> WHAT IS NEEDED: Restate the records below word for word, and omit the images they hold.

> GIVEN ENTRIES:
BEGIN
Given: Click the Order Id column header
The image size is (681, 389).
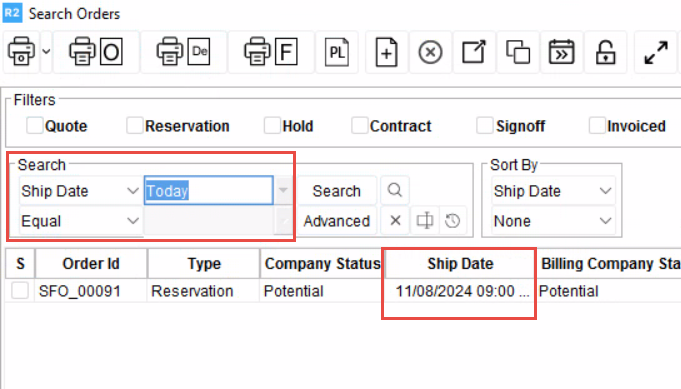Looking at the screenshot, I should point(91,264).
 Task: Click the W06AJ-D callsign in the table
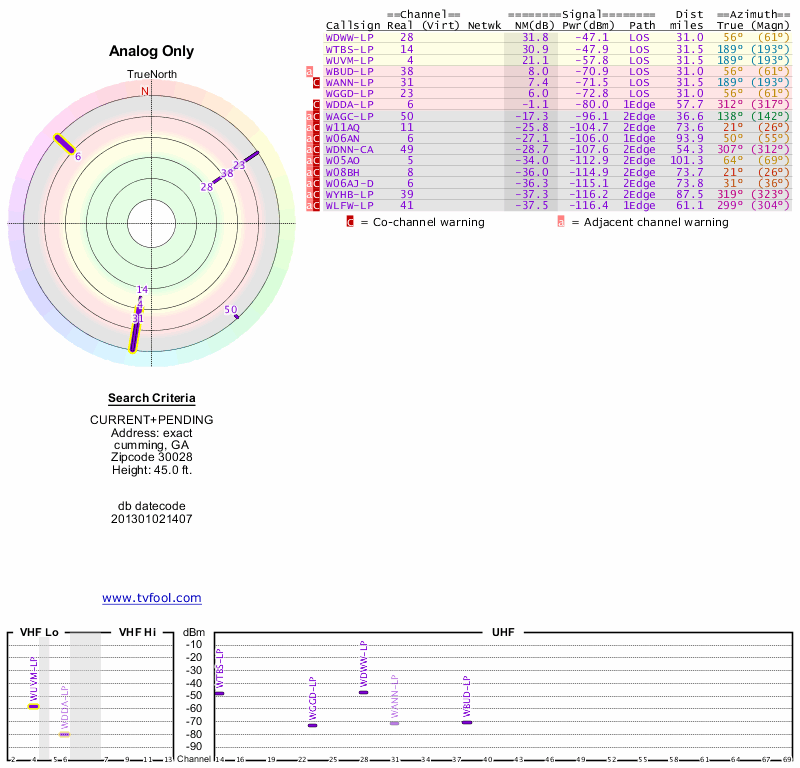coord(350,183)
END
> REPLY:
Given: Click the Order Id column header
The image size is (681, 389).
Looking at the screenshot, I should point(91,264).
 Task: Click the W06AJ-D callsign in the table
coord(350,183)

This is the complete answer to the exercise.